DATA SUPPLIED =>
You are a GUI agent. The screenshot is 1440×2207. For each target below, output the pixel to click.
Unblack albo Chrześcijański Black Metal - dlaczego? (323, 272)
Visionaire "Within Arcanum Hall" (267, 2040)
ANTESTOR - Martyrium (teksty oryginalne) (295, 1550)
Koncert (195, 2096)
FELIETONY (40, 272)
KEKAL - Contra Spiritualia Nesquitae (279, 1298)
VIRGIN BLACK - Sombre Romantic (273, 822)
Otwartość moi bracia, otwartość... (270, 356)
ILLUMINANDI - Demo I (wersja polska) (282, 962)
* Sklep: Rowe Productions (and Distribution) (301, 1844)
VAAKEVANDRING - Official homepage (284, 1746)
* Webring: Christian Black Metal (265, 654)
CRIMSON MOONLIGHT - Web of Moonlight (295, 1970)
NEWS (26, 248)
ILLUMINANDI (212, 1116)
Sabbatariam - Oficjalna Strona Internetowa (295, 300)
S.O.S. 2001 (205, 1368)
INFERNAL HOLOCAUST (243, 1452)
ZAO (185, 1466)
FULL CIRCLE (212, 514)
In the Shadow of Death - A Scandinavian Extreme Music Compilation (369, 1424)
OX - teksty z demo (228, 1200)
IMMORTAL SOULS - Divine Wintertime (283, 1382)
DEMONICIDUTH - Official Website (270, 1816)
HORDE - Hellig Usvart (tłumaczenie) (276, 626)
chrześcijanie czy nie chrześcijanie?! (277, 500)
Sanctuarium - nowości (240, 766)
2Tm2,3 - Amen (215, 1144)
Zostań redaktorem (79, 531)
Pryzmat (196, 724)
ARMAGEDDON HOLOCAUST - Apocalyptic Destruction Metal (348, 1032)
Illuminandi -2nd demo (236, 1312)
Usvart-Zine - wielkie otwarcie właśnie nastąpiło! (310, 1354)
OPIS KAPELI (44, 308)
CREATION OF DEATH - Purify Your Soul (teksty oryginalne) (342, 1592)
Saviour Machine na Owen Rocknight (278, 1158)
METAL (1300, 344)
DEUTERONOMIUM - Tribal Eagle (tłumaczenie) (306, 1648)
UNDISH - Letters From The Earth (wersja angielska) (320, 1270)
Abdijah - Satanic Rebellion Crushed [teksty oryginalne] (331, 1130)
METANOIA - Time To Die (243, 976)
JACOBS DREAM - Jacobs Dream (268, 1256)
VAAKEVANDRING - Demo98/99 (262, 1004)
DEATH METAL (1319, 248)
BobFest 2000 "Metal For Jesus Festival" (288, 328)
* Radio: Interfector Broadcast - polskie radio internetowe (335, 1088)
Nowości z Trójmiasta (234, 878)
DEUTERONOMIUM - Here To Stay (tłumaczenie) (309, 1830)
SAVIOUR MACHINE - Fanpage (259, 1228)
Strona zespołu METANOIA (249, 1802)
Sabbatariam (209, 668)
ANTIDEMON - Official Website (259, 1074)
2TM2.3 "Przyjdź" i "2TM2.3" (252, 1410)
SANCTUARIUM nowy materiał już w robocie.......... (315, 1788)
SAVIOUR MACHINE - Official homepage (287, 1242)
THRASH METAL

WHAT THE EXERCISE ASKS =>
Reproduce the records word for word, starting at their first line and stopping after the line that contains "VAAKEVANDRING - Demo98/99 (262, 1004)".

FINAL ANSWER =>
You are a GUI agent. The screenshot is 1440×2207. For each target below, output the pixel to click.
Unblack albo Chrześcijański Black Metal - dlaczego? (323, 272)
Visionaire "Within Arcanum Hall" (267, 2040)
ANTESTOR - Martyrium (teksty oryginalne) (295, 1550)
Koncert (195, 2096)
FELIETONY (40, 272)
KEKAL - Contra Spiritualia Nesquitae (279, 1298)
VIRGIN BLACK - Sombre Romantic (273, 822)
Otwartość moi bracia, otwartość... (270, 356)
ILLUMINANDI - Demo I (wersja polska) (282, 962)
* Sklep: Rowe Productions (and Distribution) (301, 1844)
VAAKEVANDRING - Official homepage (284, 1746)
* Webring: Christian Black Metal (265, 654)
CRIMSON MOONLIGHT - Web of Moonlight (295, 1970)
NEWS (26, 248)
ILLUMINANDI (212, 1116)
Sabbatariam - Oficjalna Strona Internetowa (295, 300)
S.O.S. 2001 (205, 1368)
INFERNAL HOLOCAUST (243, 1452)
ZAO (185, 1466)
FULL CIRCLE (212, 514)
In the Shadow of Death - A Scandinavian Extreme Music Compilation (369, 1424)
OX - teksty z demo (228, 1200)
IMMORTAL SOULS - Divine Wintertime (283, 1382)
DEMONICIDUTH - Official Website (270, 1816)
HORDE - Hellig Usvart (tłumaczenie) (276, 626)
chrześcijanie czy nie chrześcijanie?! (277, 500)
Sanctuarium - nowości (240, 766)
2Tm2,3 - Amen (215, 1144)
Zostań redaktorem (79, 531)
Pryzmat (196, 724)
ARMAGEDDON HOLOCAUST - Apocalyptic Destruction Metal (348, 1032)
Illuminandi -2nd demo (236, 1312)
Usvart-Zine - wielkie otwarcie właśnie nastąpiło! (310, 1354)
OPIS KAPELI (44, 308)
CREATION OF DEATH - Purify Your Soul (teksty oryginalne) (342, 1592)
Saviour Machine na Owen Rocknight (278, 1158)
METAL (1300, 344)
DEUTERONOMIUM - Tribal Eagle (tłumaczenie) (306, 1648)
UNDISH - Letters From The Earth (wersja angielska) (320, 1270)
Abdijah - Satanic Rebellion Crushed [teksty oryginalne] (331, 1130)
METANOIA - Time To Die (243, 976)
JACOBS DREAM - Jacobs Dream (268, 1256)
VAAKEVANDRING - Demo98/99 (262, 1004)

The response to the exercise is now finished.